Four Sites Targeted by Mugu Marauder Now Offline
28th February, 2005
Artists Against 419 targets web sites it has connected with advance fee (419) scams involving international money transfers. The group uses web applications and organized "flashmobs" of web users to target sites that remain online after hosting firms and law enforcement have been contacted.
When the Mugu Marauder was launched on Feb. 7, Netcraft began monitoring five sites on the list of target URLs published by Artists Against 419. Four of the five are now offline, with crownsecuritiesandfinance.com (removed from DNS) and www.firstglobaltrust.com (account terminated by web host) shutting down within days. Three sites housed at Chinese hosts lasted longer. Abbeytrustonline.com and bancoplatinum-online.com, housed at fz.fj.cn, became inaccessible last week. Swissroyallbank.com remains available on the Fujian Province Network, and continues on the Muru Marauder target list.
The 419-related banking sites differ from "phishing" scams in several aspects. While phishing sites impersonate a trusted financial brand, the sites targeted by anti-419 activists typically fabricate an institution to support the scam. These sites can remain online for extended periods of time, while the average life of a phishing scam at a hosting company has been estimated at 54 hours.
Stats compiled by Artists Against 419 indicate that requests by Mugu Marauder's 2,500 users have called 690 million image files totalling 7.5 terabytes of data in three weeks time.

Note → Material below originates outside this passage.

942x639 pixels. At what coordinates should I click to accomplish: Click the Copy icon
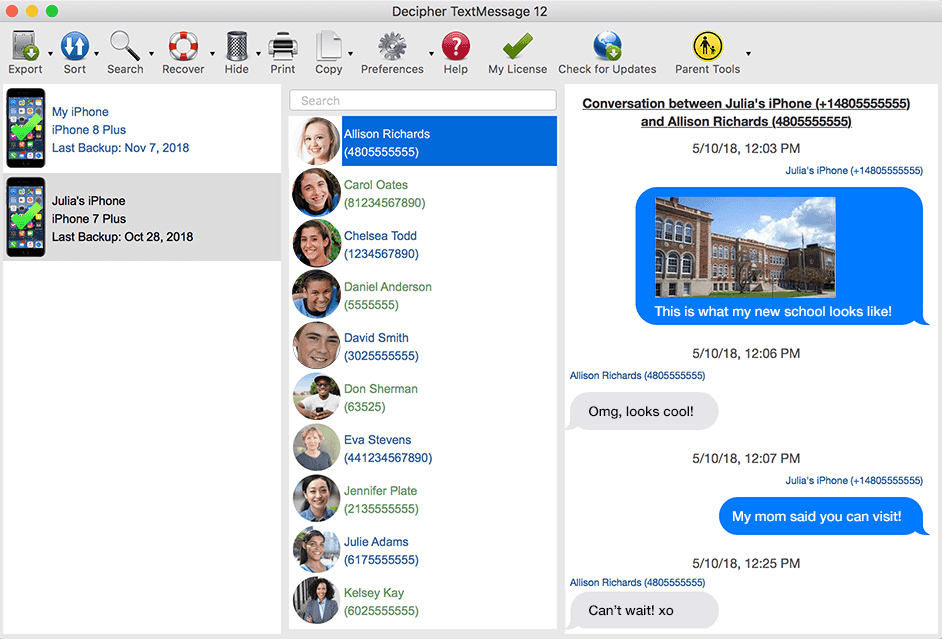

Mugu Marauder has been compared to the MakeLoveNotSpam anti-spam campaign by Lycos Europe, which was discontinued amid controversy after it was blocked by Internet backbone operators. Artists Against 419 say the Mugu Marauder's activity isn't a denial of service because it aims to "leech" a site's bandwidth over time, rather than overwhelm it with simultaneous traffic. The software is programmed to pause requests to a target site when it receives any failed responses.
"The websites targeted by the Mugu Marauder are well established fraudulent sites that are resilient to all other attempts to have them shut down," according to an FAQ from Artists Against 419. "Every one of these targets are targets which are resilient to any sort of legal enforcement. Many are outside the jurisdiction of reasonable legal action."
Such distinctions are unlikely to impress network operators and ISPs, whose terms of service usually prohibit any activity that degrades the performance of other sites or networks.